На практике все выглядело куда как плачевнее. В российской провинции, конечно, приветствовали и «Декрет о мире», и «Декрет о земле». Однако суть событий в Петрограде многие понимали не до конца. Кто-то считал, что ничего серьезного не произошло, другие полагали, что большевики долго не продержатся. В ситуации, когда система органов власти находилась в состоянии распада, переход формальных полномочий от одного номинального руководства к другому осуществлялся на бумаге легко. Установить из Петербурга реальный контроль над огромными пространствами России было куда тяжелее.
Эта проблема осложнялась тем, что ситуация с квалифицированными (да даже просто надежными и способными) кадрами у большевиков была катастрофической. Партия была достаточно большой в абсолютных цифрах (до 350 тысяч человек в октябре 1917 года), в масштабах огромной России это была капля в море. Как уже было сказано выше, даже назначение народных комиссаров носило в ряде случаев чуть ли не случайный характер. Что уж говорить, например, о представителях власти в каких-нибудь уездных городках? В реальной ситуации из Петрограда практически невозможно было контролировать, кто и как представляет большевиков в российской провинции. Многие районы страны, лишь номинально подчинявшиеся Временному правительству, столь же номинально подчинялись и новым властям. Кроме того, чтобы не допустить административного хаоса, повсеместно приходилось сохранять на своих постах чиновников «старого режима», которые, понятное дело, никаких нежных чувств к большевикам не испытывали. Лояльность многих из них была сомнительной, другие даже не считали нужным ее демонстрировать.
В этой ситуации Ленину вскоре пришлось принять решение, которое впоследствии имело весьма масштабные последствия – однако в той ситуации, судя по всему, альтернатив ему просто не было. В качестве инструмента контроля над происходящим в стране, укрепления и консолидации власти был выбран централизованный партийный аппарат. Фактически партийные органы стали дублировать (и даже подменять собой) органы государственной власти – ситуация, которая сохранится на семьдесят с лишним лет.

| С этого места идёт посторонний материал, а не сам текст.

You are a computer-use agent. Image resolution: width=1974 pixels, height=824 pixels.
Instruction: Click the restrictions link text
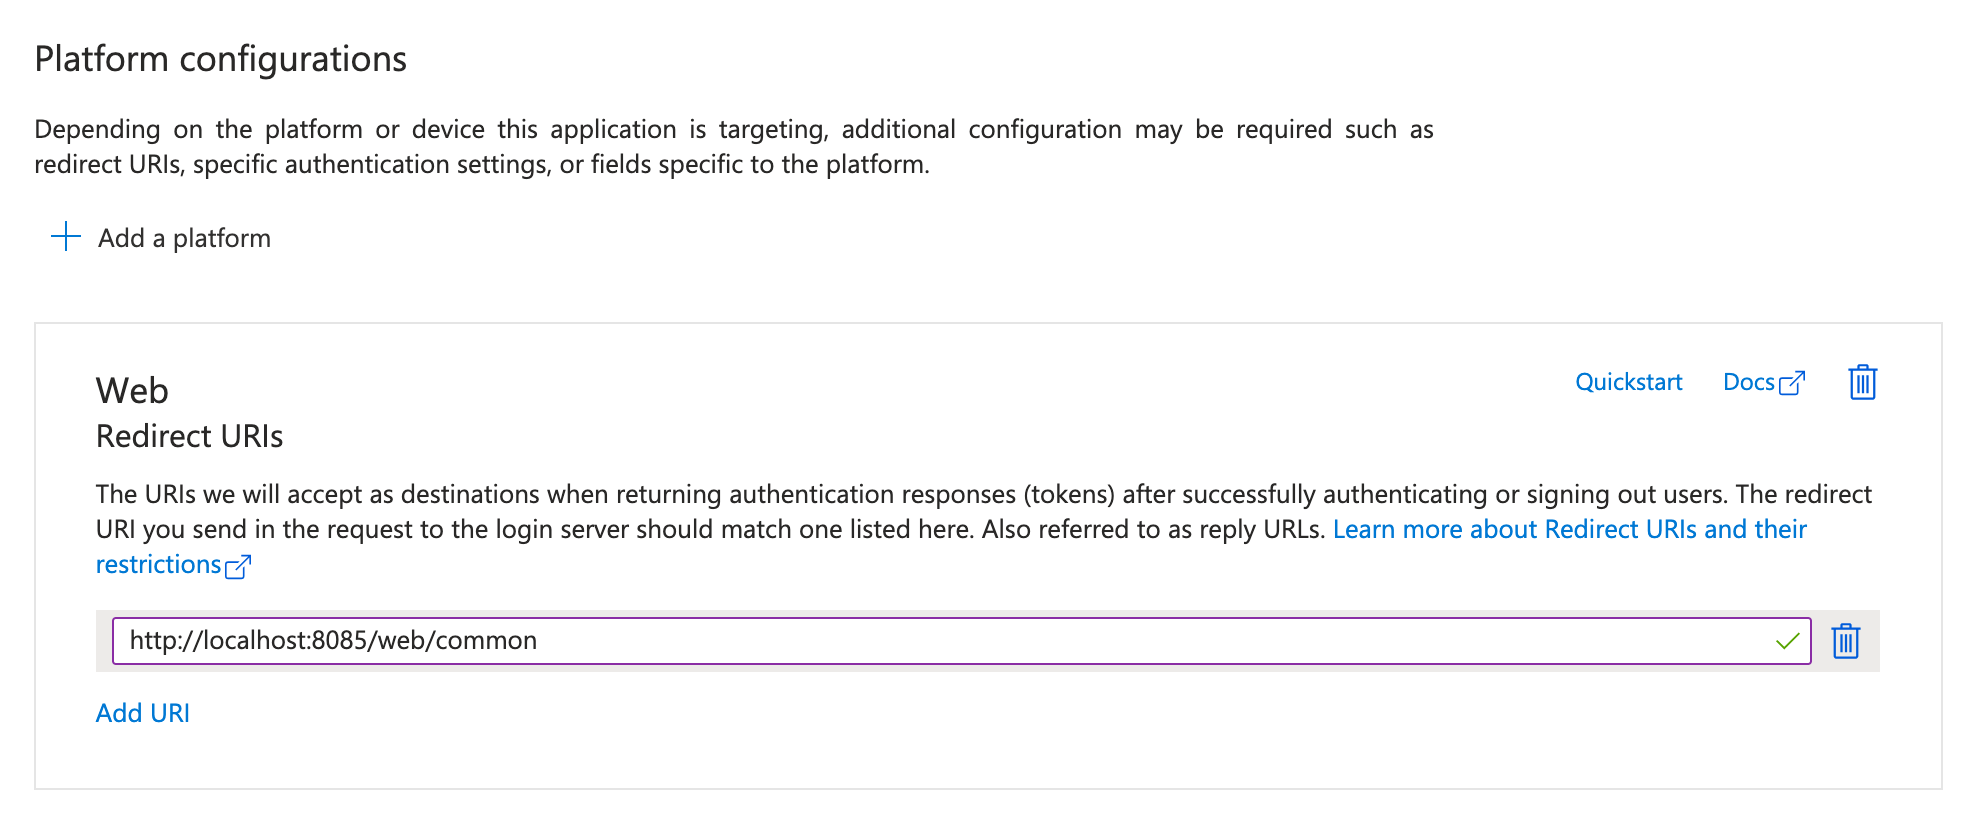coord(158,565)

Но вернемся в ситуацию зимы 1917/18 года. В декабре после недолгих переговоров удалось заключить перемирие с немцами. Западные союзники, разумеется, пойти на переговоры отказались, и перемирие получилось сепаратным. Но массы простых людей с винтовками и без, требовавшие мира, это мало волновало. В их понимании война наконец-то закончилась. Развал армии, начавшийся и принявший необратимый характер еще при Временном правительстве, продолжал нарастать.
В январе 1918 года в Петрограде собрались депутаты Учредительного собрания. Этот орган по замыслу Временного правительства должен был принять принципиальные решения относительно государственного устройства России. После Октябрьской революции судьба Учредительного собрания оказалась под вопросом, однако большевики не стали ломать уже составленный план, и выборы были проведены в ноябре. В них приняло участие менее 50 % имевших право голоса. Результаты оказались неоднозначными: с одной стороны, левые партии получили явное большинство, с другой – большевики набрали лишь около четверти голосов. Из 707 избранных депутатов лишь 175 принадлежали к РСДРП(б). Еще 40 мандатов получили левые эсеры. Таким образом, большинства в «учредилке», как вскоре начали называть этот орган, у нового правительства не было.
Далеко не все депутаты в конечном итоге прибыли в Петербург. 5 января на первое заседание явилось лишь 410 человек, из них 155 большевиков и левых эсеров. Манифестации в поддержку Учредительного собрания (а по сути – против новой власти) были разогнаны по указанию Совнаркома. На самом заседании большевики представили написанный Лениным проект «Декларации прав трудящегося и эксплуатируемого народа». В соответствии с ней «Россия объявляется Республикой Советов рабочих, солдатских и крестьянских депутатов. Вся власть в центре и на местах принадлежит этим Советам». Кроме того, в тексте декларировалась поддержка основных мер, принятых Совнаркомом.